Return every line of the listing below without alteration, leaving the pictures out of your answer.

[Entries drawn from a collection]
--------
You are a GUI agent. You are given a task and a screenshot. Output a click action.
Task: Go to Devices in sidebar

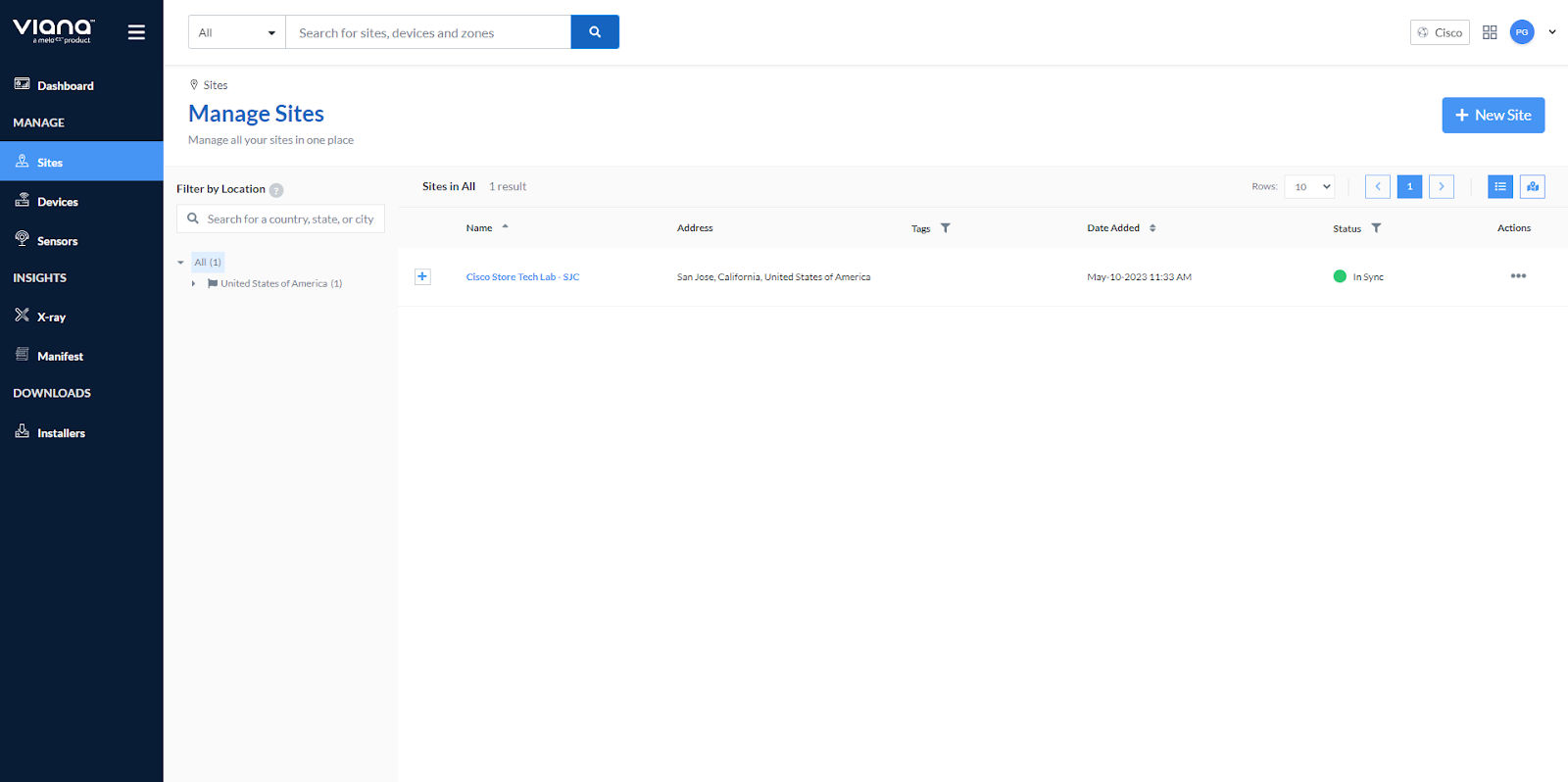[57, 202]
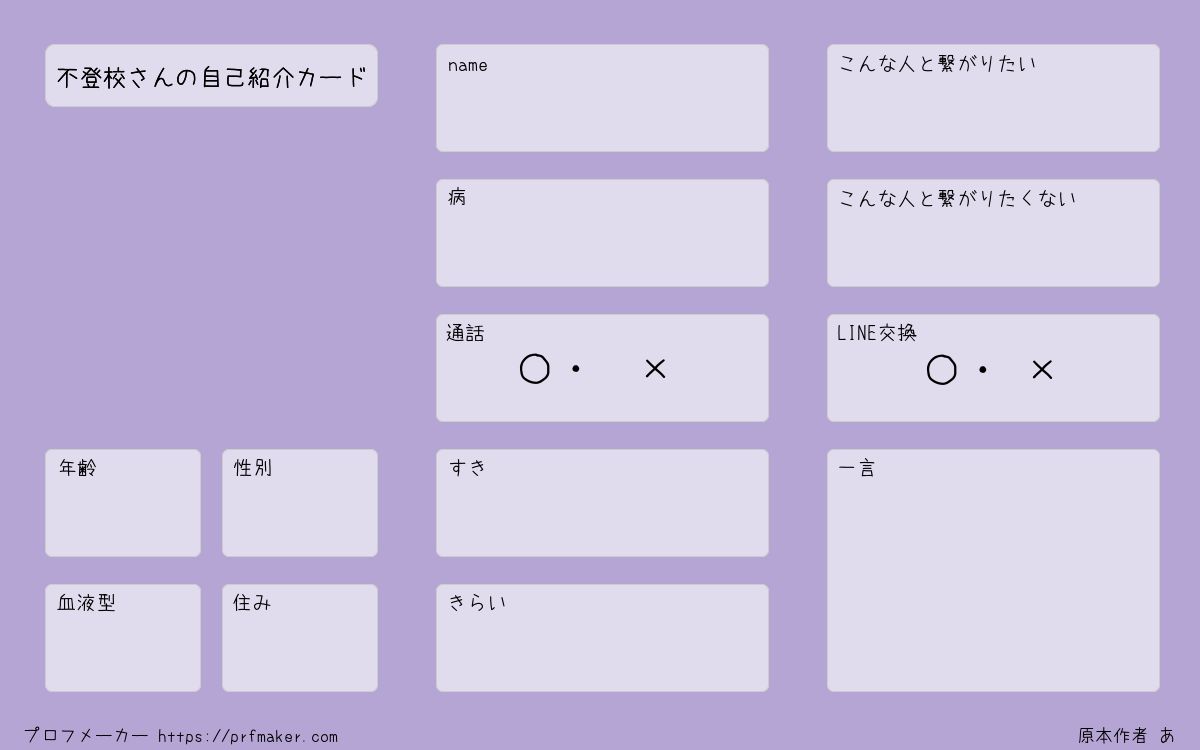Image resolution: width=1200 pixels, height=750 pixels.
Task: Focus the きらい text area
Action: tap(602, 638)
--------
• [EXERCISE RESPONSE]
You are a GUI agent. You are given a task and a screenshot. Output a click action.
Task: Go to Devices in sidebar

[57, 202]
Image resolution: width=1200 pixels, height=750 pixels.
Task: Focus the きらい text area
Action: tap(602, 638)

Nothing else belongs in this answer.